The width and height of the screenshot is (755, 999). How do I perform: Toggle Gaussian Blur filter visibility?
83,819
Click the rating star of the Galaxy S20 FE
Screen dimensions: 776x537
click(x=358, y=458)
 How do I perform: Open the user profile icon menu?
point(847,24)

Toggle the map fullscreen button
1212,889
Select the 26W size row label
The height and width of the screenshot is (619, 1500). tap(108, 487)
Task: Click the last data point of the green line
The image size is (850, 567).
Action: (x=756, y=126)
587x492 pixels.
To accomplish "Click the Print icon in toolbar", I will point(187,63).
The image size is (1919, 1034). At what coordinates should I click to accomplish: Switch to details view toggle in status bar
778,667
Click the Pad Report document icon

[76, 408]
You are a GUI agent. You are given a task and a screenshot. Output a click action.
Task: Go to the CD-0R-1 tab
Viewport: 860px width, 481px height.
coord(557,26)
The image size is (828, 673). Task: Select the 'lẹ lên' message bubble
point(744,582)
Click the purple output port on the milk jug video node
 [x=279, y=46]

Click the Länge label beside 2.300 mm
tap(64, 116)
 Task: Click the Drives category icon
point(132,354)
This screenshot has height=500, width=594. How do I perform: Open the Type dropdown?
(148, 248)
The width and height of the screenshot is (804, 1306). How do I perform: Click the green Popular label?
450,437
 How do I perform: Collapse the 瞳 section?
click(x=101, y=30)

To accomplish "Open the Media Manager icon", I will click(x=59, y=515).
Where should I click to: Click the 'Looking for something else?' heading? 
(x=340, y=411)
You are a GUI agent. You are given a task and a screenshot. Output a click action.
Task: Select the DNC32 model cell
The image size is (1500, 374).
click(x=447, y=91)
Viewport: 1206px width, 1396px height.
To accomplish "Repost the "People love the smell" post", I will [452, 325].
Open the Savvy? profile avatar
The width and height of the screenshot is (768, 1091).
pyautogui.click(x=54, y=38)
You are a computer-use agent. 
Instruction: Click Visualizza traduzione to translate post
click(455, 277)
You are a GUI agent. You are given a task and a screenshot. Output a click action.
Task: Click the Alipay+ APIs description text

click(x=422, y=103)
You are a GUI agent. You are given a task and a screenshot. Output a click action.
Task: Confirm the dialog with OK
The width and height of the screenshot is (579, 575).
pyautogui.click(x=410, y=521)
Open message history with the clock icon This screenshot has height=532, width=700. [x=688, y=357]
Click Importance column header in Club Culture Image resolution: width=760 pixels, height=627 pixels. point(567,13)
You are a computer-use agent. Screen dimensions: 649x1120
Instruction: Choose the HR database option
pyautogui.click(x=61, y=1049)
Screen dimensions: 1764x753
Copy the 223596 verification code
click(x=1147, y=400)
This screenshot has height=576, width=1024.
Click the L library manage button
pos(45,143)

==*==

== EXERCISE BRIEF ==
Give the entries again, every one of them exactly.

== TASK RESPONSE ==
The width and height of the screenshot is (755, 999). How do I perform: Toggle Gaussian Blur filter visibility?
83,819
Click the rating star of the Galaxy S20 FE
Screen dimensions: 776x537
click(x=358, y=458)
 How do I perform: Open the user profile icon menu?
point(847,24)

Toggle the map fullscreen button
1212,889
Select the 26W size row label
The height and width of the screenshot is (619, 1500). tap(108, 487)
Task: Click the last data point of the green line
The image size is (850, 567).
Action: (x=756, y=126)
587x492 pixels.
To accomplish "Click the Print icon in toolbar", I will point(187,63).
The image size is (1919, 1034). At what coordinates should I click to accomplish: Switch to details view toggle in status bar
778,667
Click the Pad Report document icon

[76, 408]
You are a GUI agent. You are given a task and a screenshot. Output a click action.
Task: Go to the CD-0R-1 tab
Viewport: 860px width, 481px height.
coord(557,26)
The image size is (828, 673). Task: Select the 'lẹ lên' message bubble
point(744,582)
Click the purple output port on the milk jug video node
 [x=279, y=46]

Click the Länge label beside 2.300 mm
tap(64, 116)
 Task: Click the Drives category icon
point(132,354)
This screenshot has height=500, width=594. How do I perform: Open the Type dropdown?
(148, 248)
The width and height of the screenshot is (804, 1306). How do I perform: Click the green Popular label?
450,437
 How do I perform: Collapse the 瞳 section?
click(x=101, y=30)

To accomplish "Open the Media Manager icon", I will click(x=59, y=515).
Where should I click to: Click the 'Looking for something else?' heading? 
(x=340, y=411)
You are a GUI agent. You are given a task and a screenshot. Output a click action.
Task: Select the DNC32 model cell
The image size is (1500, 374).
click(x=447, y=91)
Viewport: 1206px width, 1396px height.
To accomplish "Repost the "People love the smell" post", I will [452, 325].
Open the Savvy? profile avatar
The width and height of the screenshot is (768, 1091).
pyautogui.click(x=54, y=38)
You are a computer-use agent. 
Instruction: Click Visualizza traduzione to translate post
click(455, 277)
You are a GUI agent. You are given a task and a screenshot. Output a click action.
Task: Click the Alipay+ APIs description text

click(x=422, y=103)
You are a GUI agent. You are given a task and a screenshot. Output a click action.
Task: Confirm the dialog with OK
The width and height of the screenshot is (579, 575).
pyautogui.click(x=410, y=521)
Open message history with the clock icon This screenshot has height=532, width=700. [x=688, y=357]
Click Importance column header in Club Culture Image resolution: width=760 pixels, height=627 pixels. point(567,13)
You are a computer-use agent. Screen dimensions: 649x1120
Instruction: Choose the HR database option
pyautogui.click(x=61, y=1049)
Screen dimensions: 1764x753
Copy the 223596 verification code
click(x=1147, y=400)
This screenshot has height=576, width=1024.
Click the L library manage button
pos(45,143)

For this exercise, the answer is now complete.